» **SOURCE TEXT**
Segment Open

An Alternative to Sniffing
If, after testing all the components in the fully charges system with a functioning sniffer tool, you still can’t find the leak-or if you don’t use a sniffer tool-a good way to find an elusive leak is to use A/C tracer dye. Be sure to use the correct amount of dye for the system you are testing and stay away from using oil with a dye added. That might be OK when you are doing a component replacement, but not as the means to getting dye in the system. Be sure to run the A/C and allow enough time for the dye to circulate through the system and leak out. Then inspect the system carefully for leaks.
If you still can’t find the leak-or if you can’t use dye or a sniffer-charge the system to its maximum capacity, taking into account what the A/C systems lines hold, and then (borrowing a method commonly used to check for tire punctures) spray all connections with soapy water and look for tell-tale bubbles or sputters that indicate leaks while the system operates and also when it’s shut off. It might take a while for the leak to show up using this method so you might want to park the vehicle somewhere and move on to another task for a while, then come back to it. The reason for doing the soapy water test after doing the sniffer and dye tests is because the soapy water will wash away any dye or oil stains that could have helped you out with those other two tests.
After you do finally locate and repair the leak, you’re not done. There are two important steps to make sure that the vehicle is fixed properly and doesn’t return in a few weeks with the A/C inoperative again. The first step in verifying your repair occurs during the recharge of the system. Pull the system into a full vacuum and let it sit for at least five minutes. If vacuum is lost, odds are there still is a leak somewhere.
The second step in verifying the repair was successful is to go back over the leak area you found originally and retest it. In most cases, there is till enough dye in the system to indicate any problems if you didn’t get it corrected or you can use the sniffer to recheck. Be sure to check over the entire system. Sometimes you can fix one leak, only to have another appear that you didn’t, or couldn’t, detect the first time around. The other thing seems obvious, but it’s well worth mentioning to make sure that there’s enough compressor oil-and the correct oil for the system-in the A/C system after the repair. One parts representative told me very recently that close to 100 per cent of compressors that fail after an A/C repair do so because there wasn’t enough oil in the system, and the resulting debris is almost impossible to remove from the tiny orifices inside the air conditioning system. Be sure to follow the OEM service guidelines on adding oil after a repair or component replacement.
No doubt, finding elusive leaks can be a real diagnostic challenge. Sometimes conventional testing methods don’t work, and guessing and hoping are just not acceptable repair methods. But with a systematic plan of attack, some diagnostic tricks and sometimes a whole lot of patience you can find any leak and confidently repair A/C systems at any time of year, keeping your customers happy-and keeping you busy making money rather than fixing previous mistakes.

Segment Closed

» **SUPPLIED DATA**
Segment Open

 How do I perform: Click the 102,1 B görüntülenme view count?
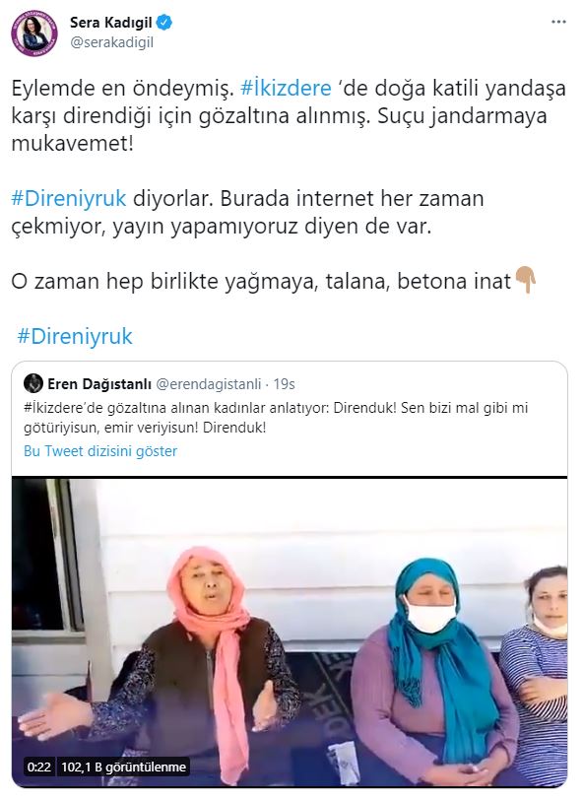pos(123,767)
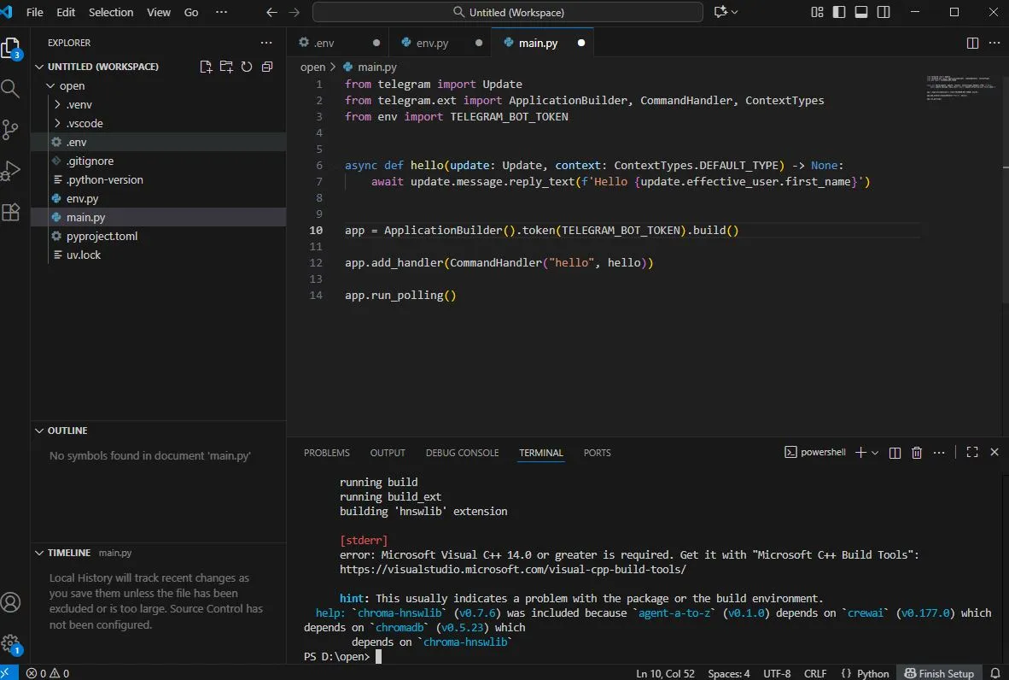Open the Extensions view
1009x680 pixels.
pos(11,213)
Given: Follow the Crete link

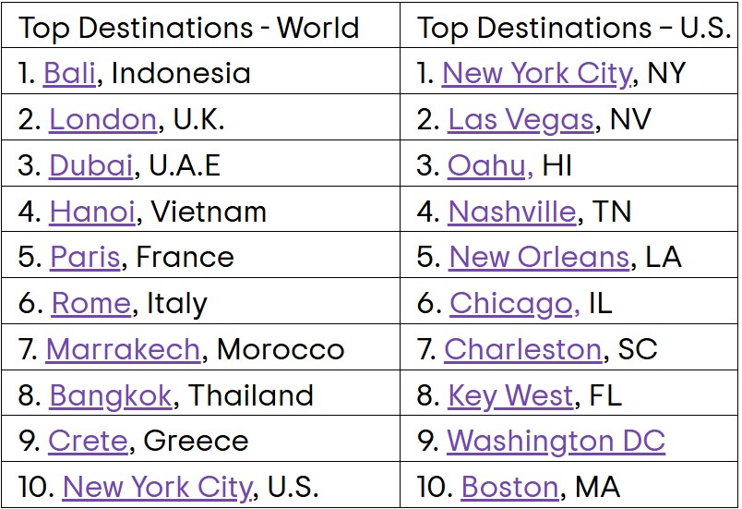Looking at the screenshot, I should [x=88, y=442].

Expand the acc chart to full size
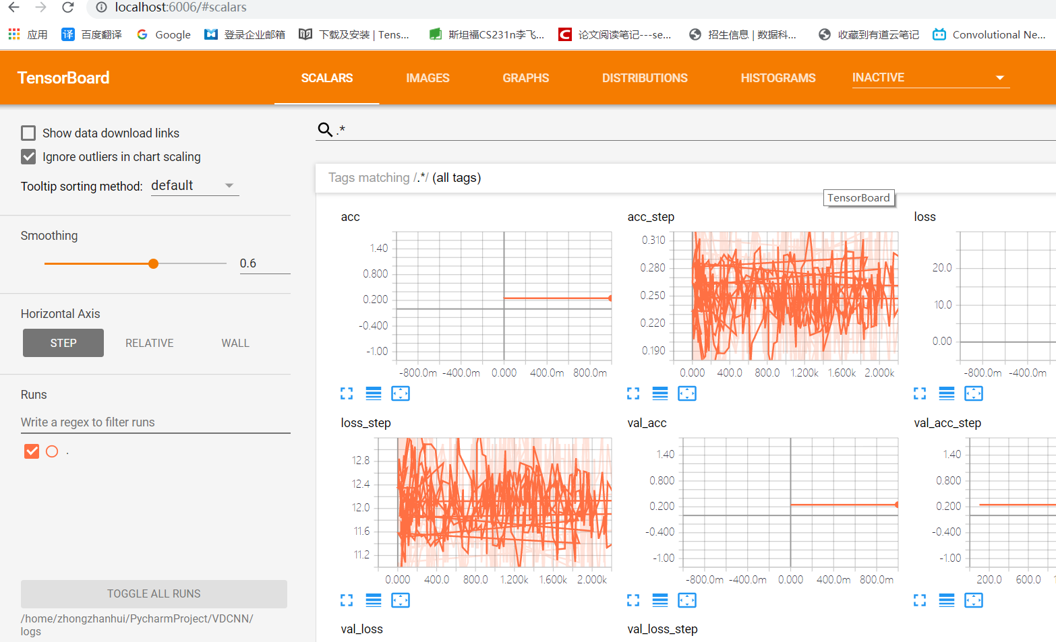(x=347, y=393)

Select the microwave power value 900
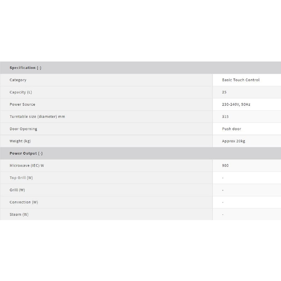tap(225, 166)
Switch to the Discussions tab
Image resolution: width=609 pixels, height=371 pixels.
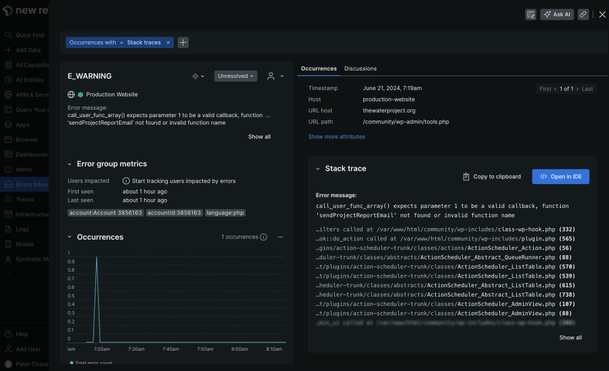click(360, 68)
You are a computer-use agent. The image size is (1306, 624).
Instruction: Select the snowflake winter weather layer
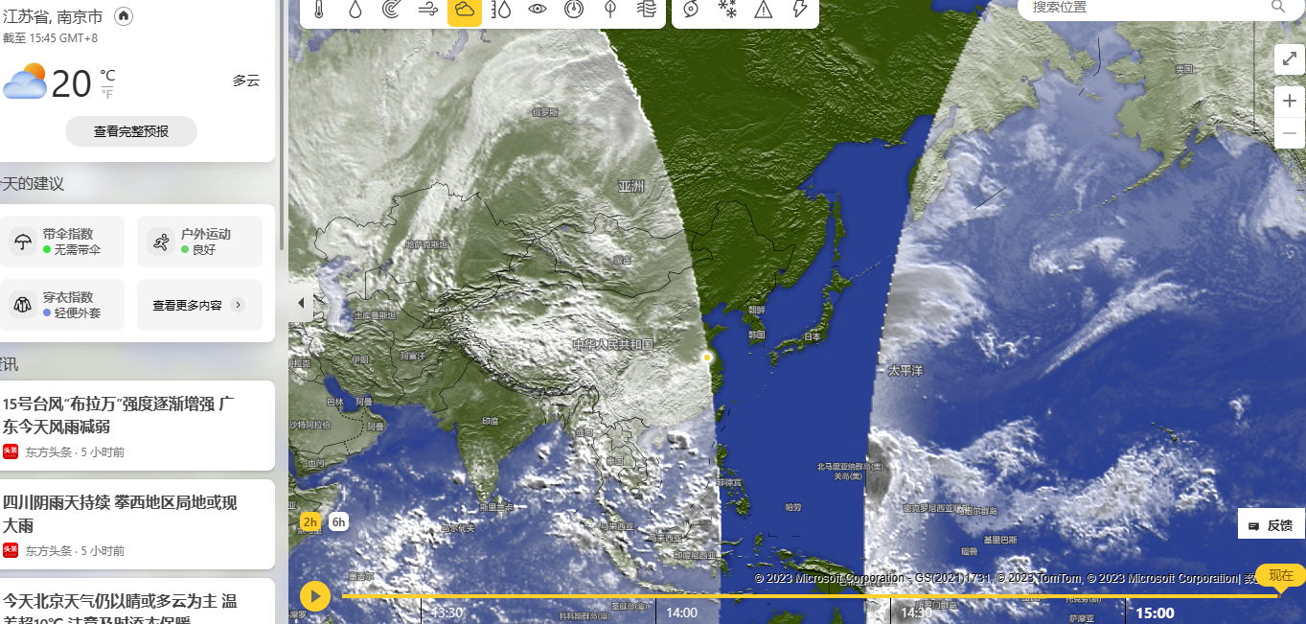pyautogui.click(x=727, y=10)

Segment Closed

» **PROBLEMS AND TASKS**
**1)** Using the text on finding A/C leaks, explain why the soapy water test comes after the sniffer and dye tests.
**2)** According to the text on finding A/C leaks, how long should the system sit in a full vacuum during the recharge?

» **RESULTS IN ORDER**
**1)** The soapy water test is done last because the soapy water washes away any dye or oil stains. Those stains could have helped find the leak with the sniffer and dye tests.

**2)** At least five minutes.